Sno_of_streets Eno_of_streets
The first line of each data set contains a positive integer no_of_intersections (greater than 0 and less or equal to 120), which is the number of intersections in the town. The second line contains a positive integer no_of_streets, which is the number of streets in the town. The next no_of_streets lines, one for each street in the town, are randomly ordered and represent the town's streets. The line corresponding to street k (k <= no_of_streets) consists of two positive integers, separated by one blank: Sk (1 <= Sk <= no_of_intersections) - the number of the intersection that is the start of the street, and Ek (1 <= Ek <= no_of_intersections) - the number of the intersection that is the end of the street. Intersections are represented by integers from 1 to no_of_intersections.
There are no blank lines between consecutive sets of data. Input data are correct.
Output
The result of the program is on standard output. For each input data set the program prints on a single line, starting from the beginning of the line, one integer: the minimum number of paratroopers required to visit all the intersections in the town.

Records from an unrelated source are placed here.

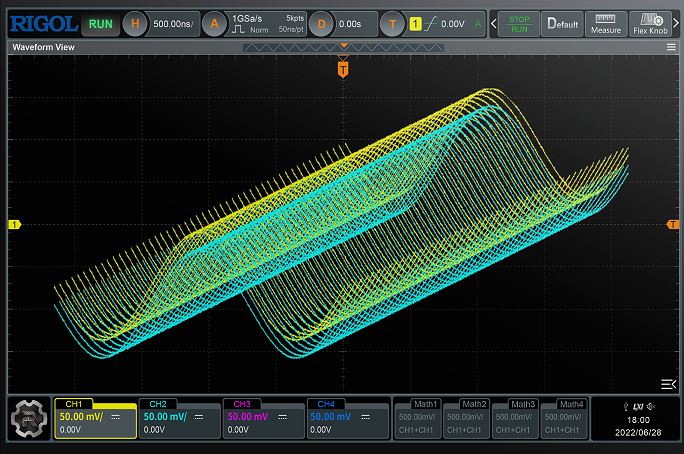The height and width of the screenshot is (454, 684).
Task: Open trigger T settings
Action: coord(392,23)
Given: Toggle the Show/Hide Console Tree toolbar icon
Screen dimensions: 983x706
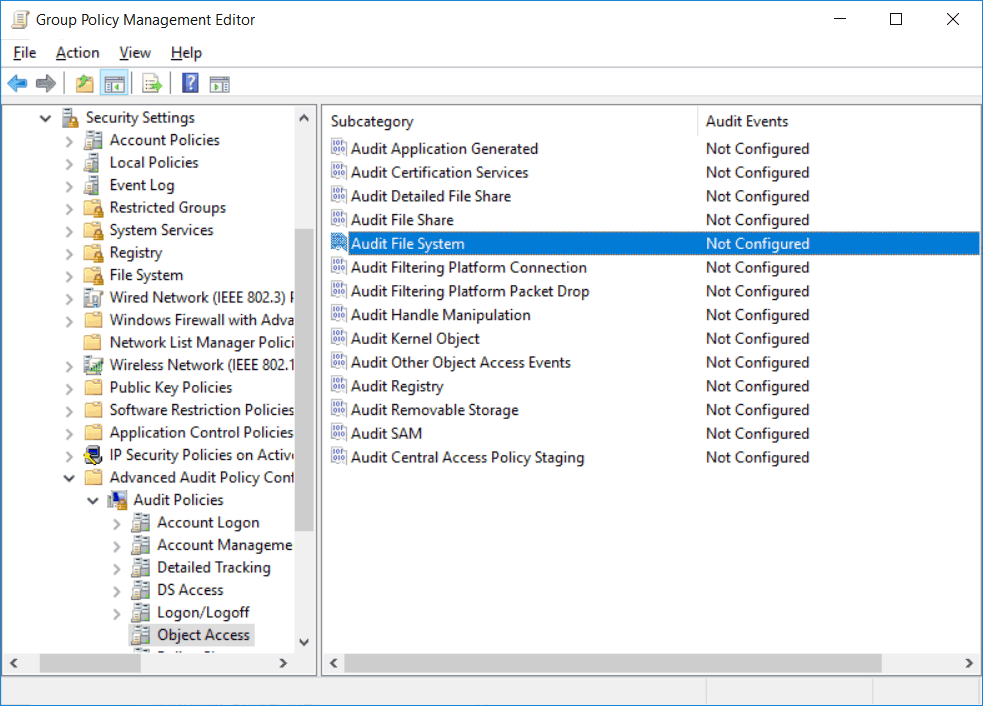Looking at the screenshot, I should coord(115,83).
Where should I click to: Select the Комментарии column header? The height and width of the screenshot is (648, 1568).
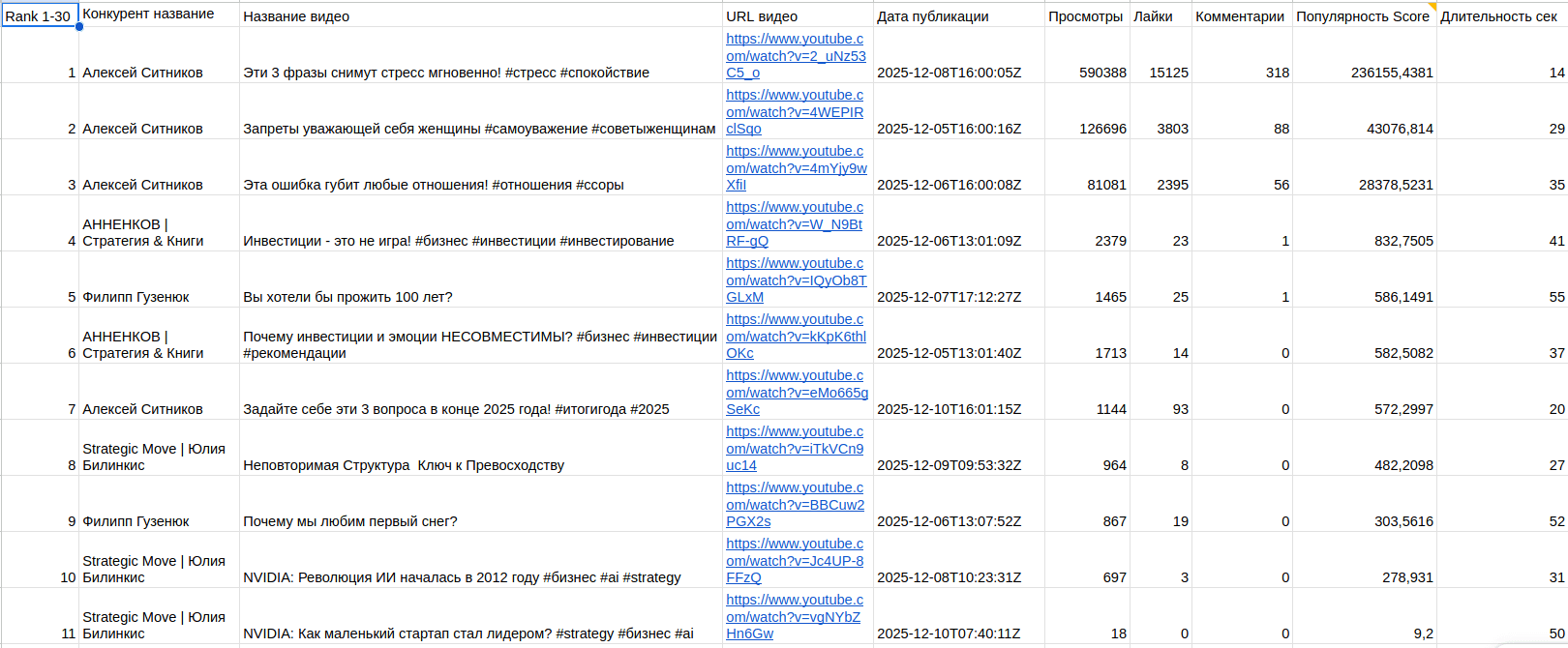[x=1241, y=15]
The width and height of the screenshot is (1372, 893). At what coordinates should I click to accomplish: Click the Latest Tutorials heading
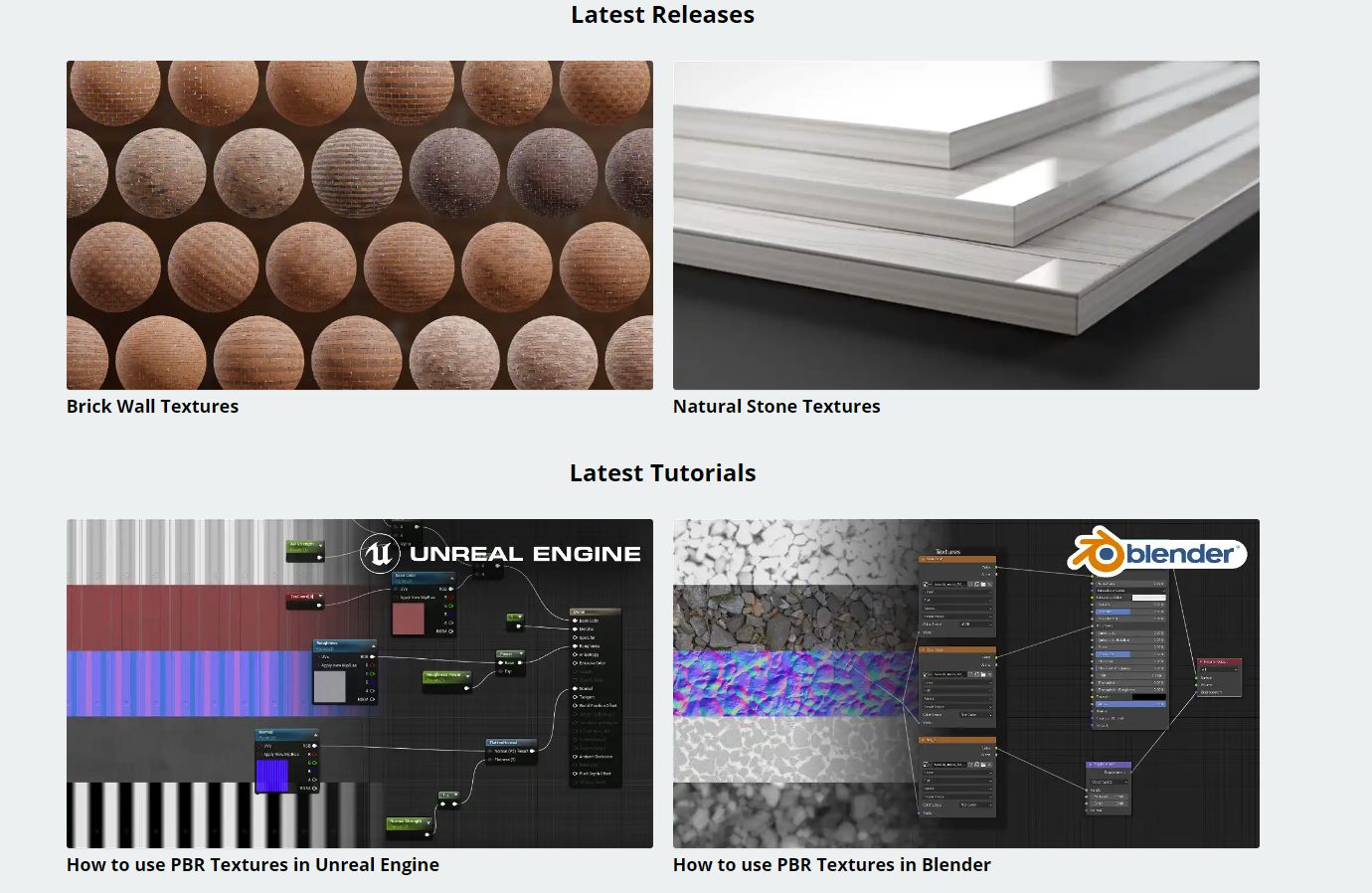[x=662, y=473]
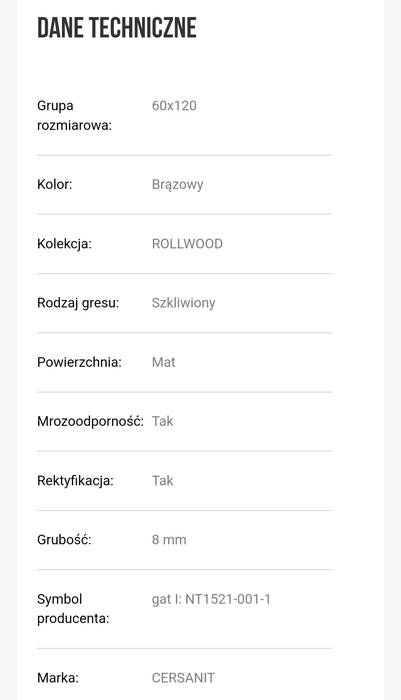
Task: Click the Tak value for Mrozoodporność
Action: click(x=163, y=421)
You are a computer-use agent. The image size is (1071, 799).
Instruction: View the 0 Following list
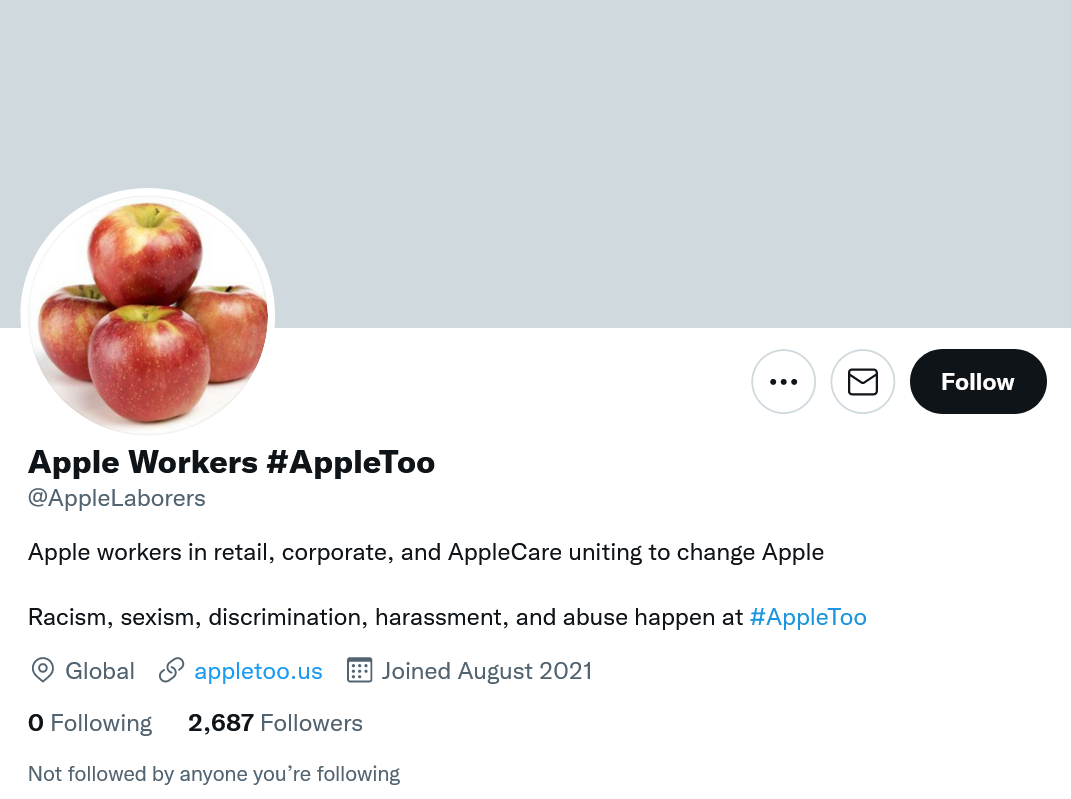click(90, 723)
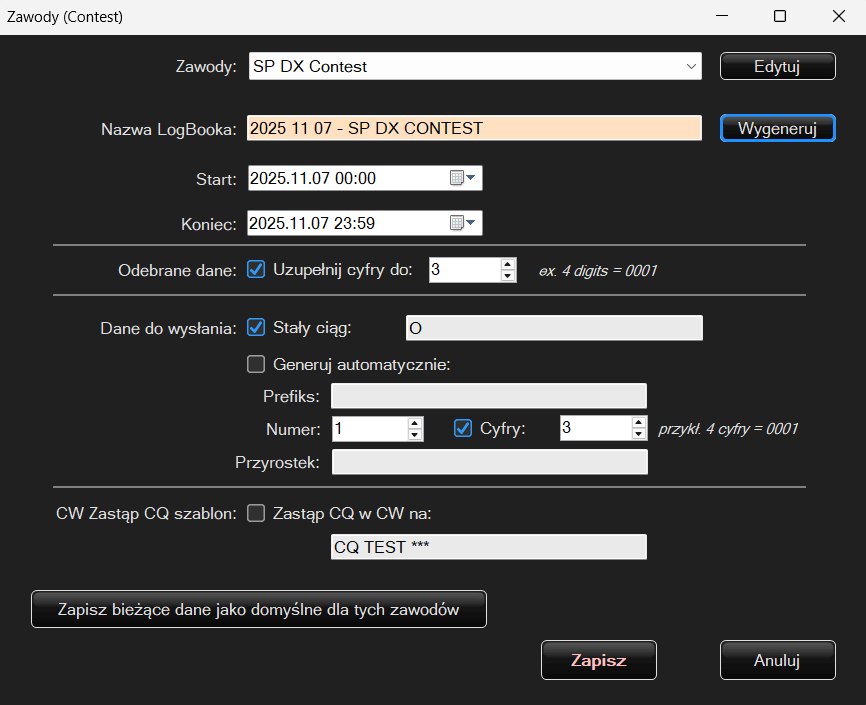Toggle the Cyfry checkbox

(x=463, y=428)
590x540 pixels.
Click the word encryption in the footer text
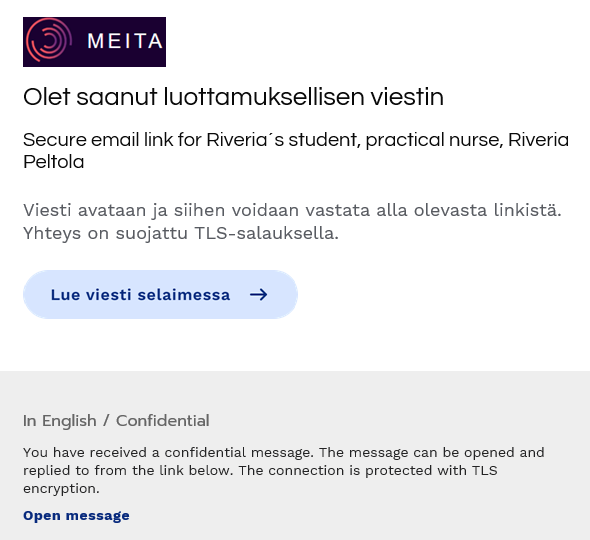tap(61, 489)
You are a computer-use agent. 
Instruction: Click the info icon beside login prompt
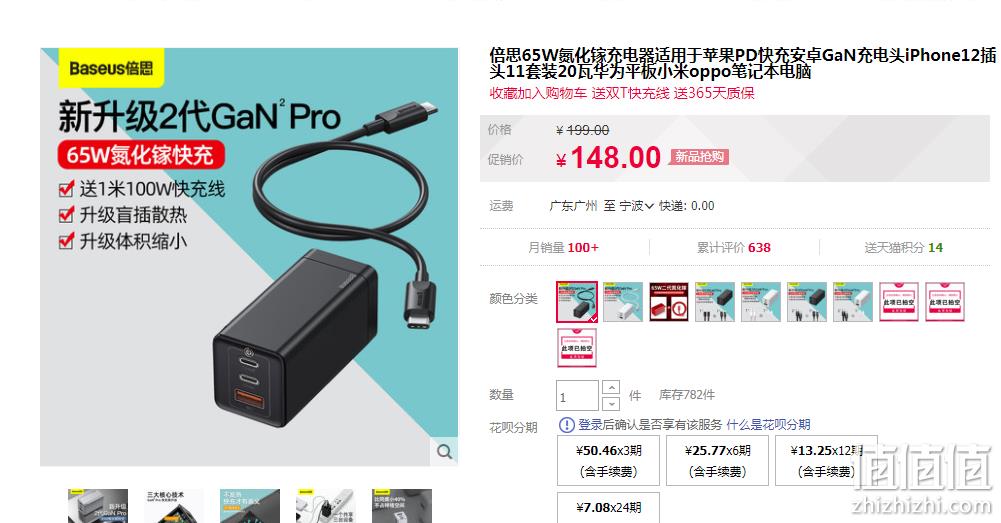[x=567, y=425]

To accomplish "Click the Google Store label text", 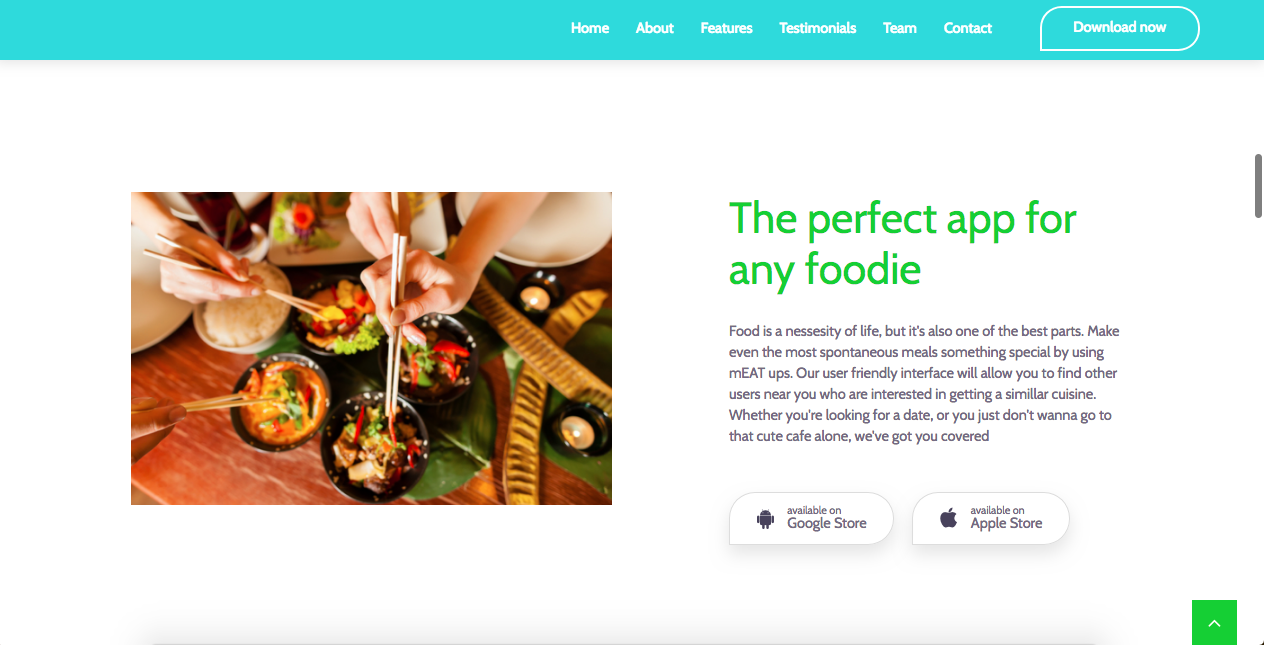I will [x=827, y=523].
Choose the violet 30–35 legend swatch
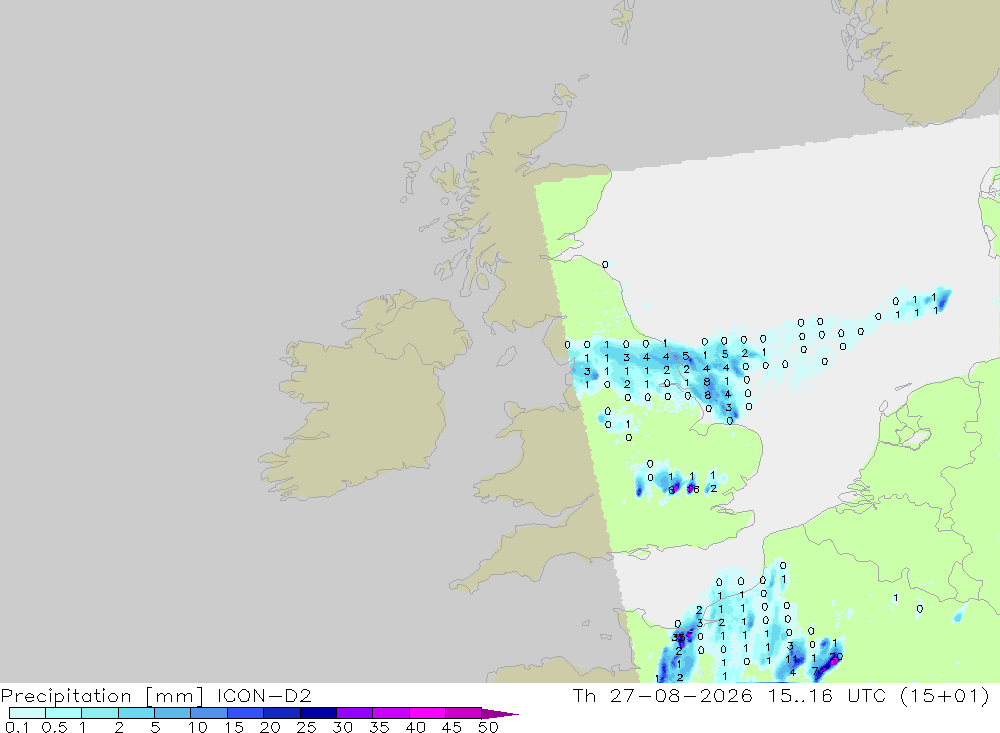The width and height of the screenshot is (1000, 733). (x=354, y=713)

翻譯:一個城鎮有n個路口,由一些單向馬路連接。現在要安排一些傘兵降落在某些路口上,清查所有的路口。一個傘兵可以沿着馬路一路清查過去。清查過程中不能有兩個傘兵同時清查一個路口(應該是爲了防止暴露)。給定城鎮的線路,求最少需要幾個人傘兵就能清查所有的路口
第一個整數表示測試數據的組數。
對於每組測試數據,第一行一個整數n表示路口數量。
第三行一個整數m表示馬路的數量
接下來m行,每行兩個整數表示一條單向路徑。
輸出最少需要的傘兵數量
Sample Input
2
4
3
3 4
1 3
2 3
3
3
1 3
1 2
2 3
Sample Output
2
1
題解:二分圖板子題
套個板子湊一下樣例ac
#include <iostream>
#include <cstring>
#include <cstdio>
#define ll long long
#define inf 0x3f3f3f3f
using namespace std;
const int maxn = 1e3+9;
int line[maxn][maxn];
int used[maxn];int n, m;
int nxt[maxn];
bool find(int x)
{
for(int i = 1;i <= n;++i)
{
if(line[x][i] && !used[i])
{
used[i] = 1;
if(nxt[i] == -1 || find(nxt[i]))
{
nxt[i] = x;
return true;
}
}
}
return false;
}
int match()
{
int sum = 0;
for(int i = 1;i <= n;++i)
{
memset(used, 0, sizeof(used));
if(find(i))
{
sum++;
}
}
return sum;
}
int main()
{
int t;
scanf("%d", &t);
while(t--)
{
memset(line, 0, sizeof(line));
memset(nxt, -1, sizeof(nxt));
scanf("%d", &n);
scanf("%d", &m);
int x, y;
for(int i = 0;i < m;++i)
{
scanf("%d%d", &x, &y);
line[x][y] = 1;
}
cout << n - match() << endl;
}
return 0;
}